沖縄の問題を考えるとき、私はどうしても香港のことが頭に浮かぶ。「中国・香港」という関係が、「日本・沖縄」と重なって見えるのだ。もちろん、民主主義国家の日本は中国ほど強引ではないけれど、「中央・辺境(と敢えて呼ばせて欲しい)」という構図で捉える時、両者の立ち位置は実に良く似ている。

2019年に行われた県民投票では、沖縄県民の約7割が辺野古埋め立てに反対している。「中央の論理」によって辺境の民意はいつも必ず踏み潰される。中央の論理とは、言い換えれば東京の都合であり、本土の理屈である。

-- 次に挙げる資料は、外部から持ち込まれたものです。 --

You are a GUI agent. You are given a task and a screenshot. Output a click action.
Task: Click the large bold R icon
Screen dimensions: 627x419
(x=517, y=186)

2019年に行われた香港でのデモ活動は、前半戦は香港政府を動かしたものの、後半戦では目立った成果はなく、社会は大いに疲弊した。失敗に終わったとも評価する人もいる。一方では、抗議の意志を示すこと自体を「運動の意味」のなかに含むことができるなら、それでも「意味があった(ある)」と言うこともできる。

ひろゆき氏=マジョリティの態度

ひろゆき氏はネット世論の権化のような人物であり、ネット世論が服を着て歩いたらこうなるだろうという発言を日々繰り返している(それが彼の魅力でもある)。あらゆる事象について冷笑し、茶化し、皮肉り、揶揄する。そうして揚げ足を取って、一歩引いたところで俯瞰する。これはツイッターに代表されるネット世論に通底する態度であり、ひろゆき氏がこの世界と接する時のスタンスでもある。

そう考えると、ひろゆき氏の今般の言動は、中央つまり本土に住む者たちの辺境に対する無知と無関心を露呈するような出来事だったのだろう。沖縄の背負ってきた歴史を考慮せず、中央によって翻弄され続けた宿命を解さなければ、自然とああいう態度になるのだろう。抗議運動の場での笑顔とピースをしたり、看板を見て「汚い字」と評し、「沖縄の人って文法通りにしゃべれない」と発言したりした態度のことだ。